Prometheus and Grafana Complete Monitoring Stack
Building a complete monitoring stack with Prometheus and Grafana provides comprehensive infrastructure observability. This guide covers the entire ecosystem including Prometheus, Node Exporter for system metrics, Alertmanager for alert routing, and Grafana for visualization.
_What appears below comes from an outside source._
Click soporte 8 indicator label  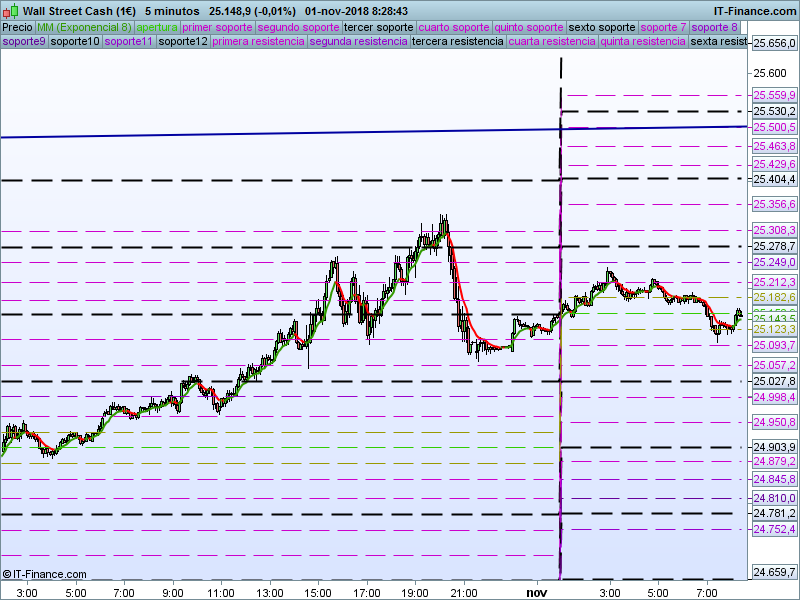pyautogui.click(x=714, y=28)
By the end of this guide, you'll have a production-ready monitoring platform monitoring multiple servers.
Table of Contents
- Overview
- Architecture
- Prerequisites
- Installing Prometheus
- Installing Node Exporter
- Installing Alertmanager
- Installing Grafana
- Configuring the Stack
- Creating Monitoring Dashboards
- Setting Up Alerts
- Scaling the Stack
- Troubleshooting
- Conclusion
Overview
A complete monitoring stack consists of four key components working together:
- Prometheus: Time-series database collecting metrics
- Node Exporter: Agent exposing system metrics
- Alertmanager: Routes and deduplicates alerts
- Grafana: Visualizes metrics and manages dashboards
This architecture enables monitoring of servers, applications, and services across multiple environments.
Architecture
Component Relationships
┌─────────────────────────────────────────────────────────┐
│ Monitoring Stack │
├─────────────────────────────────────────────────────────┤
│ │
│ ┌─────────────┐ ┌─────────────┐ │
│ │Node Exporter│ │Node Exporter│ │
│ │ Server 1 │ │ Server 2 │ │
│ └──────┬──────┘ └──────┬──────┘ │
│ │ │ │
│ └───────────┬───────┘ │
│ │ Scrapes │
│ ┌──────▼──────┐ │
│ │ Prometheus │ │
│ │ 9090 │ │
│ └──────┬──────┘ │
│ │ │
│ ┌───────────┼───────────┐ │
│ │ │ │ │
│ ┌────▼──┐ ┌────▼──┐ ┌────▼──┐ │
│ │Grafana│ │Alert │ │Custom │ │
│ │3000 │ │Manager│ │Systems│ │
│ └───────┘ │9093 │ └───────┘ │
│ └───────┘ │
│ │
└─────────────────────────────────────────────────────────┘
Prerequisites
System requirements for complete stack:
- Two servers minimum (one for monitoring, one for metrics collection)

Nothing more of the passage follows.